A primeira vista surge em pleno e espanto. A ideia emerge de um desconhecimento reconhecido diante de uma nova paisagem afirmada, sem que nunca tivesse sido. Encantada visão, é verso e nunca contradição. Apenas de imposto e sustentado pelas ideias pressupostas, sobrepostas.
As ausências encontradas remontam aos tempos da ingratidão, existentes por ignorância e verosimilhança, num mundo só de espelhos, sem infinito nem horizonte. A Ruy Duarte de Carvalho (RDC) deve-se a leitura da origem.
Nascido em Santarém, RDC (1941-2010), é angolano desde 1983. Filho de portugueses imigrantes em Angola, passa a infância e a adolescência no sul do país africano, tendo acompanhado o pai, nas suas itinerâncias pelo deserto do Namibe.
Regente agrícola, é também criador de ovelhas caracul. Mais tarde, estuda cinema em Londres e Ciências Sociais em Paris, onde obtém o diploma na École dês Hautes Études en Sciences Sociales na Sourbonne, com o filme Nelisita, obra maior do cinema do universo de língua portuguesa.
A obra literária e cinematográfica de RDC acompanha a sua carreira académica. Para o autor, escrever com imagens seria, à época, método essencial para o registo da(s) identidade(s) angolana(s). O seu percurso académico estabelece as premissas teóricas e estéticas do seu cinema.

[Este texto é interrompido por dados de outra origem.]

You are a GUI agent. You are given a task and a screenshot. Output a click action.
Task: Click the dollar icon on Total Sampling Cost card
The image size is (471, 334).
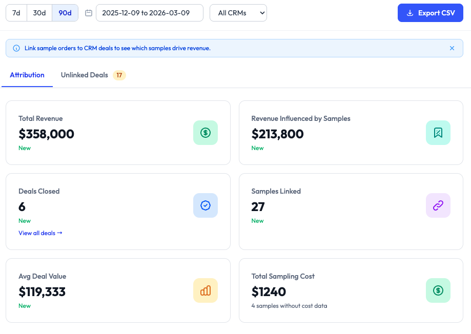pyautogui.click(x=438, y=290)
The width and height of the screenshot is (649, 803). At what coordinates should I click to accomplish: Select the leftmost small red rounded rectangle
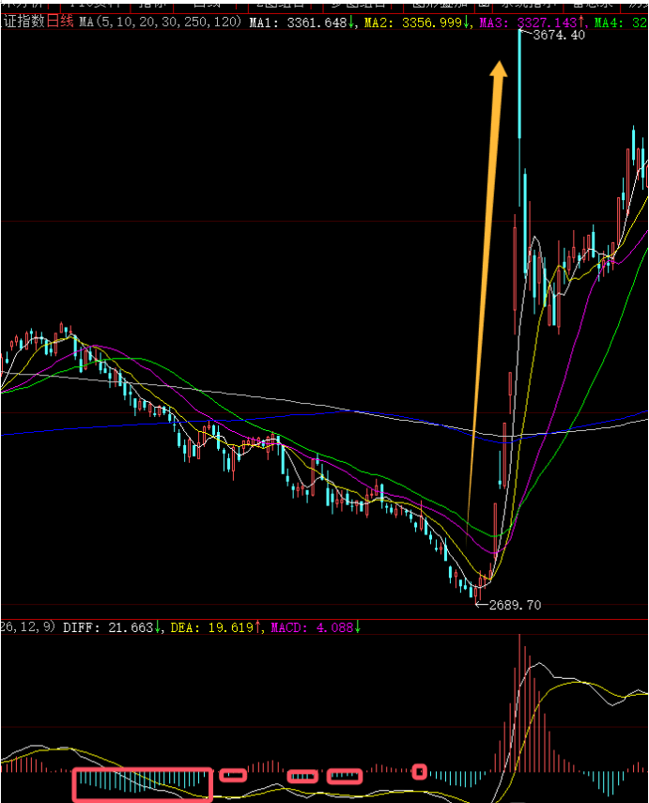pyautogui.click(x=233, y=775)
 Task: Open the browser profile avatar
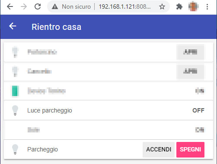[193, 6]
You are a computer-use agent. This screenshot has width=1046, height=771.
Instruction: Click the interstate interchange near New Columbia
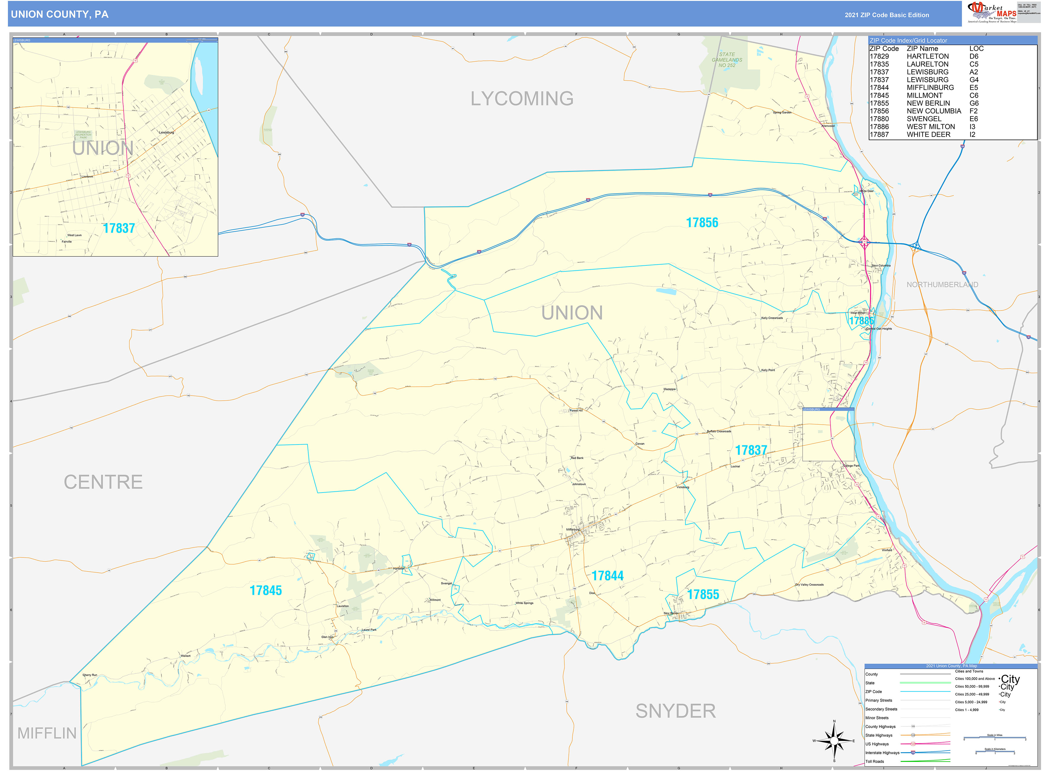pos(864,242)
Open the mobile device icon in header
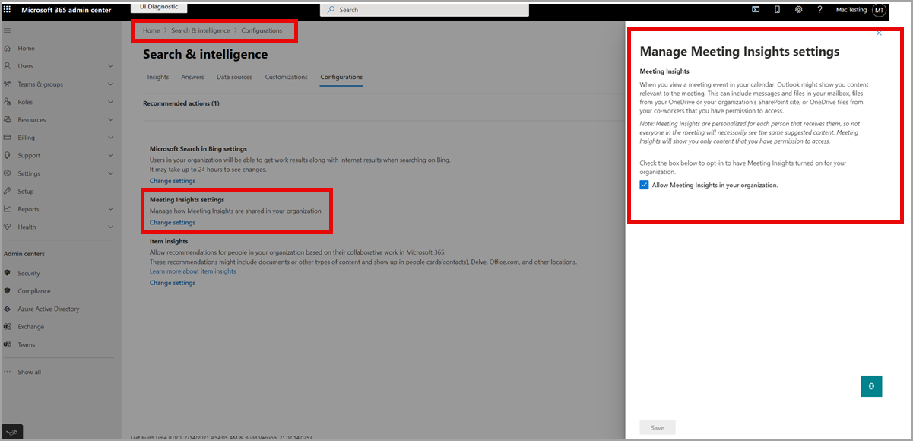Screen dimensions: 913x441 tap(777, 10)
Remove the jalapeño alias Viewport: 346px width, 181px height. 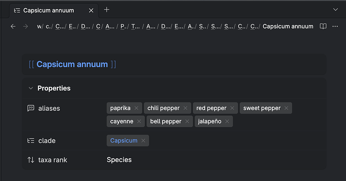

Morre em Swakopmund, Namíbia em 2010.
Angola é o seu espaço ancestral, geográfico, social, político e cultural onde se desenvolve o trabalho de RDC. É num contexto fortemente politizado pela afirmação da independência de Angola, que o autor inicia o seu percurso cinematográfico. Numa constante discussão as obras de RDC afirmam o seu compromisso identitário por um país.
A utopia ética e estética na obra de Ruy Duarte Carvalho recria o pensamento original africano, nessa constante e silenciosa ‘presença/resistência’
Que ética e estética, própria e particular, se apresenta na sua obra? Que identidade(s) africanas e/ou angolana(s) se (re)inventa(m) e representam no seu cinema? Que cinema se filma, na urgência do registo/memória e na ação/a(r)tivista necessária para a criação de um imagem-nário de futuro?
A utopia ética e estética na obra de RDC recria o pensamento original africano, nessa constante e silenciosa “presença/resistência”. Devolve ao mundo um pensamento ontológico, que é mais do que uma criação de um autor angolano, de mera performance artística, enclausurada numa geografia específica.
Em intervenção ativa e ativista, na (re)invenção de uma matriz de representação intemporal, em resistência e sobrevivência das sociedades colonizadas no Passado e discriminadas no Presente, com a urgência de pronunciarem Futuro.
A obra de RDC é um dos grandes contributos para o processo histórico, ontológico e filosófico em África, que mais produz conceito e originalidade do que é ser africano em pós-colonialidade, a partir de uma construção identitária em permanente mutação.
Se, como dizia RDC, as determinações do destino quiseram que a sua língua materna fosse a portuguesa, fez dela, o seu principal instrumento de trabalho, apesar de ser em paisagens distantes e diferentes das que criam essa mesma língua, transportadora de usos e costumes diferentes dos seus que são africanos e, ao mesmo tempo, desveladora dos seus lugares africanos.
Tal paralelismo pode ser feito em relação à sua obra, pois o que faz é “usar” esse “olho” ocidental, essa mecânica reprodutora de um novo imagem-nário, para revelar as suas paisagens de fronteira, da forma de dizer, para o que é dito.
Em entrevista à RTP (2008) perguntado por que razão estava zangado com o cinema, Ruy Duarte de Carvalho respondeu: “Eu sempre faço cinema, só não uso máquina de filmar.”
Em 2024, prometi a RDC escrever um trabalho académico sobre a sua obra. Chorei, por ter morrido. Ainda vou a tempo?